De plus, la structure de la facturation, qui comprend « un minimum de 400 euros par vélo pour la mise à disposition », indépendamment du nombre de jours d’utilisation effective, renforce cette interprétation. Ce forfait minimum garantit au prestataire une rémunération stable et détache partiellement le prix du service de l’usage réel des vélos. La cour en déduit que le service fourni excède une simple location ponctuelle et s’apparente davantage à une prestation globale de mise à disposition d’une capacité matérielle sur le long terme. C’est donc bien la nature de cet engagement contractuel entre professionnels qui justifie d’écarter le régime dérogatoire.
II. La portée d’une solution fondée sur la primauté de la convention des parties
En faisant prévaloir la réalité contractuelle, la cour adopte une approche économique rigoureuse (A), mais dont la portée doit être nuancée car la solution apparaît fortement dépendante des clauses spécifiques du contrat analysé (B).
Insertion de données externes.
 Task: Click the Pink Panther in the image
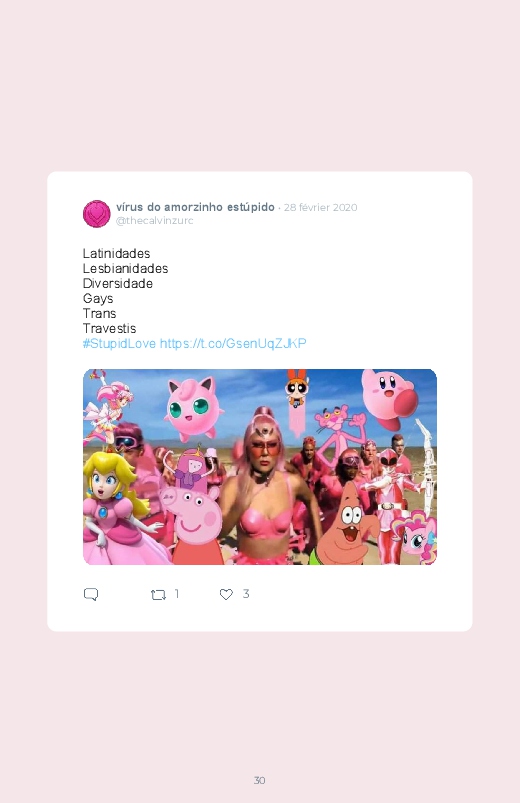point(339,433)
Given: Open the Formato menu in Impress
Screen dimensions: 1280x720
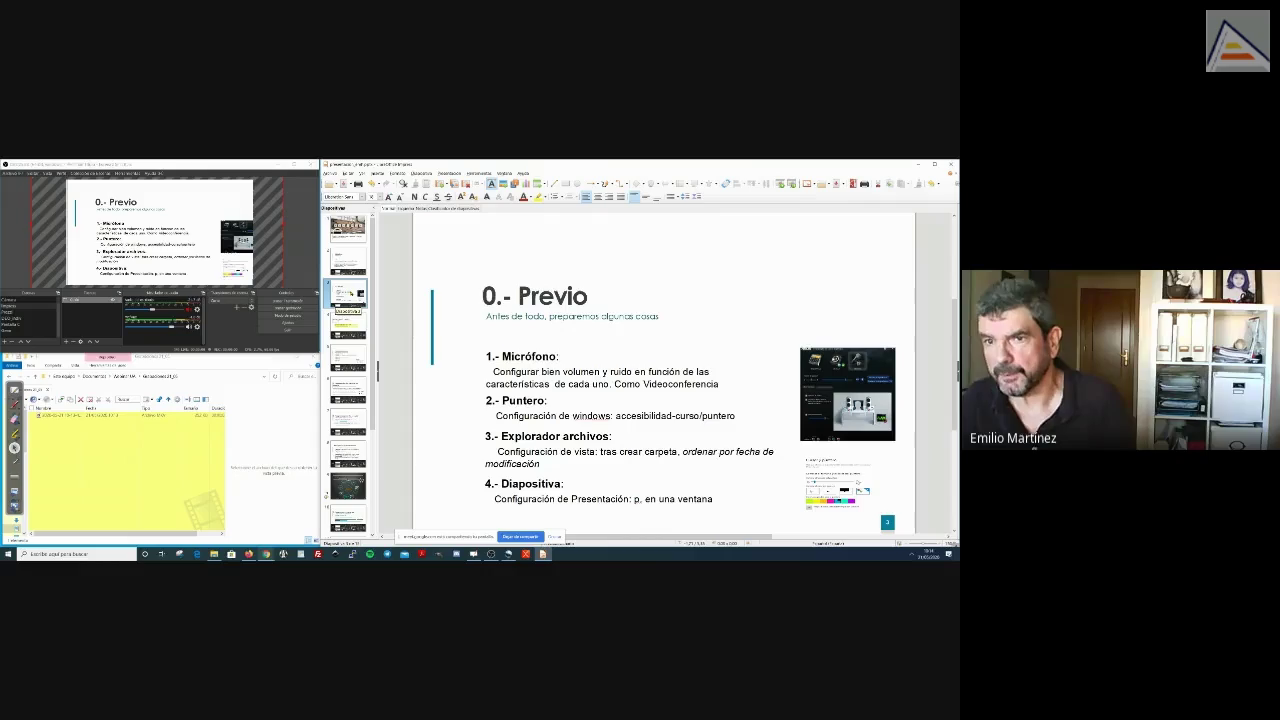Looking at the screenshot, I should [x=397, y=173].
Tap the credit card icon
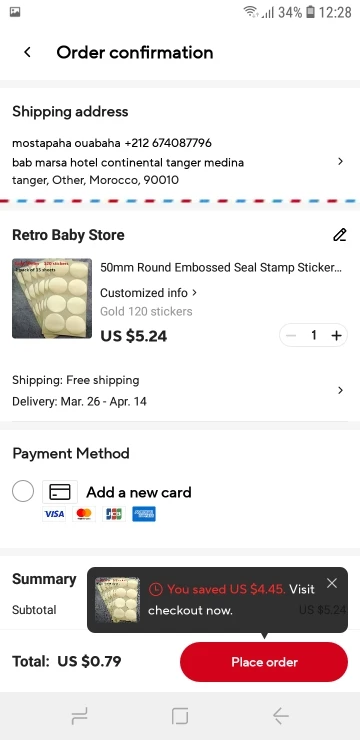The image size is (360, 740). pyautogui.click(x=60, y=492)
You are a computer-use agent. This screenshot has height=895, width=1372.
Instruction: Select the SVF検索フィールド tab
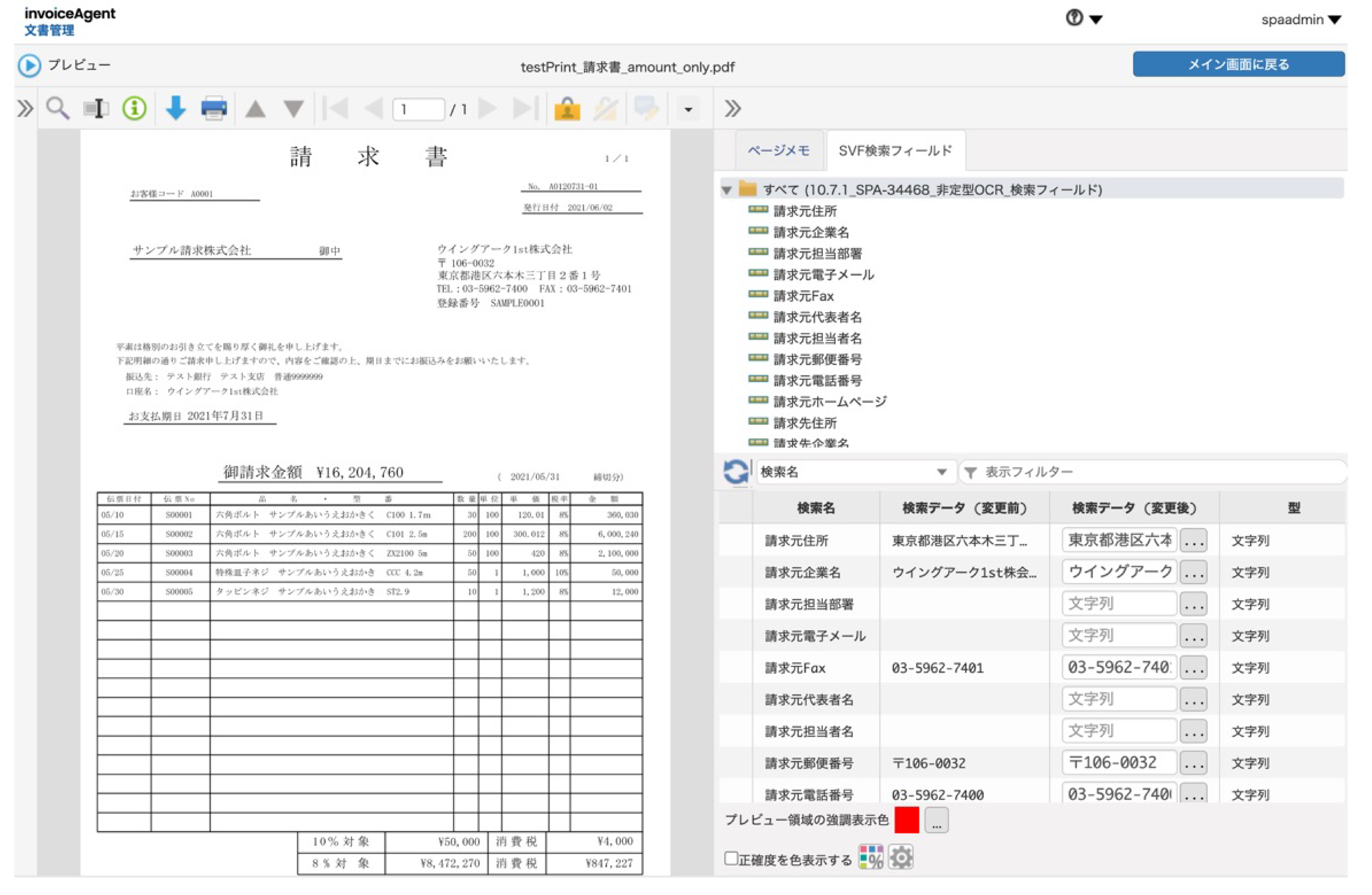pos(895,151)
A. La consécration d’une approche économique et contractuelle
La décision commentée offre une illustration de la méthode d’interprétation que le juge fiscal doit privilégier en matière de TVA. Plutôt que de s’arrêter à l’apparence des opérations, il recherche la substance économique de l’accord conclu entre les parties. En se référant aux obligations réciproques des cocontractants, la cour met en lumière la véritable nature du service échangé. Cette approche est conforme à la jurisprudence de la Cour de justice de l’Union européenne, qui invite à considérer la réalité économique et commerciale pour qualifier une opération aux fins de la TVA.
La valeur de cet arrêt réside dans la sécurité juridique qu’il confère aux opérateurs économiques. En se fondant sur les termes clairs du contrat, le juge offre une prévisibilité bienvenue. Un prestataire sait que le régime fiscal de son service sera déterminé par les engagements qu’il prend envers son client direct, et non par la manière dont ce dernier utilise ultérieurement la prestation. Cette méthode permet de distinguer clairement les prestations de services entre assujettis (BtoB), dont le lieu est en principe celui du preneur, des prestations aux consommateurs finaux (BtoC).
B. Une solution d’espèce subordonnée aux stipulations contractuelles
Si la méthode employée est orthodoxe, la portée de la solution doit être appréciée avec mesure. L’arrêt constitue davantage une décision d’espèce qu’un arrêt de principe. La solution dépend en effet étroitement des stipulations contractuelles particulières qui ont été soumises à l’appréciation des juges. L’obligation de maintenir un stock permanent, l’exclusivité de fait accordée au tour-opérateur sur ce stock, et la présence d’un forfait minimum sont autant d’éléments déterminants qui ont forgé la conviction de la cour.
Il est probable qu’en l’absence de l’une de ces clauses, la solution eût été différente. Un contrat qui ne prévoirait pas de stock dédié, mais une simple priorité de réservation, ou une facturation strictement proportionnelle à l’utilisation journalière sans minimum garanti, pourrait conduire le juge à retenir une qualification distributive et à analyser chaque mise à disposition comme une location de courte durée. La portée de cet arrêt est donc avant tout de fournir un guide aux opérateurs pour la rédaction de leurs conventions : la qualification fiscale de leurs prestations dépendra de la précision et de la nature des obligations qu’ils y inscriront.